##### TEXTAUSZUG

Heise online weist darauf hin, dass im Geheimdienst-Untersuchungsausschuss schon bei einer Zeugenanhörung im Mai dieses Jahres herauskam, dass der BND eine Selektorenliste brenzliger Ausspähziele gelöscht hatte.
Und unsere parlamentarischen Untersuchungsausschüsse haben sich noch immer nicht daran gewöhnt, dass immer wieder Akten geschreddert werden oder Beweise verschwinden…
ZEIT ONLINE resümiert:

Angesichts der Tatsache, dass alles zum Thema Selektoren geheimgehalten wird, fällt es schwer, an einen Zufall zu glauben. Noch ein Detail in diesem Zusammenhang: So sagte K. M. auch, intern habe man solche Nachrichten, in denen aussortierte Selektoren aufgeführt waren, mit der niedrigsten Geheimhaltung verschickt. Unter den Abgeordneten des Ausschusses wurde daraufhin Unmut laut, da ihnen jeder Einblick in Selektorenlisten verboten ist – sie werden als "streng geheim" behandelt. Nur ein von der Bundesregierung eingesetzter sogenannter Vertrauensmann darf die Selektorenlisten sehen und dann dem Ausschuss darüber berichten. Die Opposition hat deswegen vor dem Bundesverfassungsgericht bereits eine Klage eingereicht.

BND an die Kette legen!

##########

■ AUFGABE A
Fassen Sie den Absatz des Textauszugs, der mit „Angesichts der Tatsache“ beginnt, als knappe Stichpunktliste zusammen und behalten Sie dabei die wesentlichen Fakten bei.
■ AUFGABE B
Geben Sie den Abschnitt des Textauszugs zwischen „Heise online weist“ und „Ausspähziele gelöscht hatte.“ einschließlich wortgetreu aus.

##### DATENAUSZÜGE

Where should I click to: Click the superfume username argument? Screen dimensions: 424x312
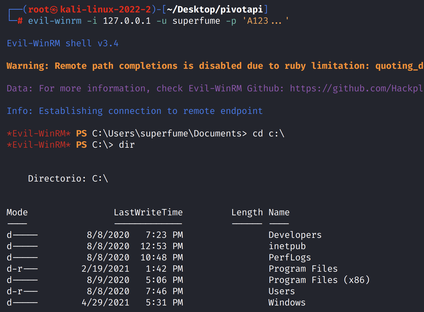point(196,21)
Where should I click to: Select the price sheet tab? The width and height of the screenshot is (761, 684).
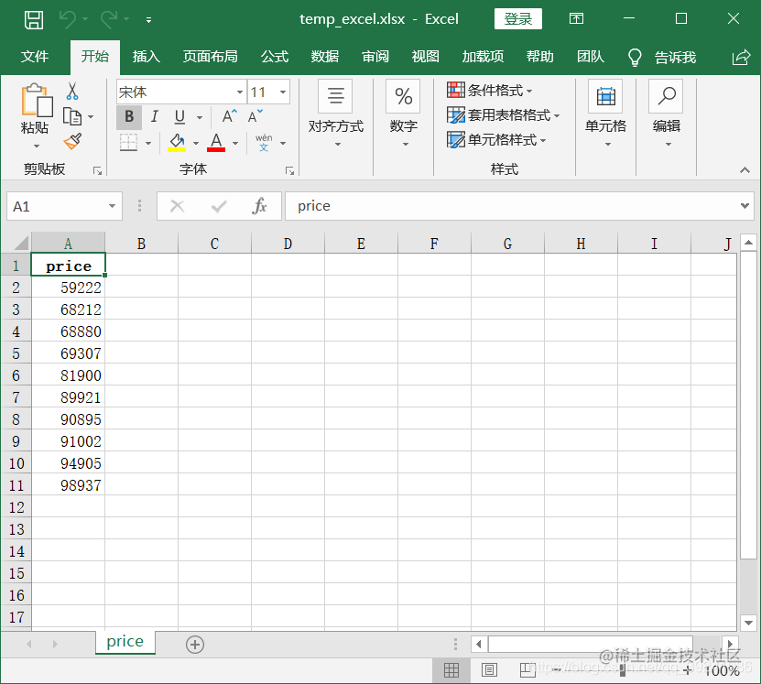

##########
##### DATENAUSZÜGE

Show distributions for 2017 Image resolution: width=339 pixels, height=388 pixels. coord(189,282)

##########

■ RICHTIGE ANTWORT A
- Weil alles zum Thema Selektoren geheim gehalten wird, fällt es schwer, an einen Zufall zu glauben.
- Laut K. M. wurden intern Nachrichten mit aussortierten Selektoren mit der niedrigsten Geheimhaltungsstufe verschickt.
- Das sorgte für Unmut bei den Abgeordneten des Ausschusses. Ihnen ist jeder Einblick in die Selektorenlisten verboten, weil diese als „streng geheim“ behandelt werden.
- Nur ein von der Bundesregierung eingesetzter Vertrauensmann darf die Listen sehen und dem Ausschuss darüber berichten.
- Deswegen hat die Opposition bereits Klage vor dem Bundesverfassungsgericht eingereicht.

■ RICHTIGE ANTWORT B
Heise online weist darauf hin, dass im Geheimdienst-Untersuchungsausschuss schon bei einer Zeugenanhörung im Mai dieses Jahres herauskam, dass der BND eine Selektorenliste brenzliger Ausspähziele gelöscht hatte.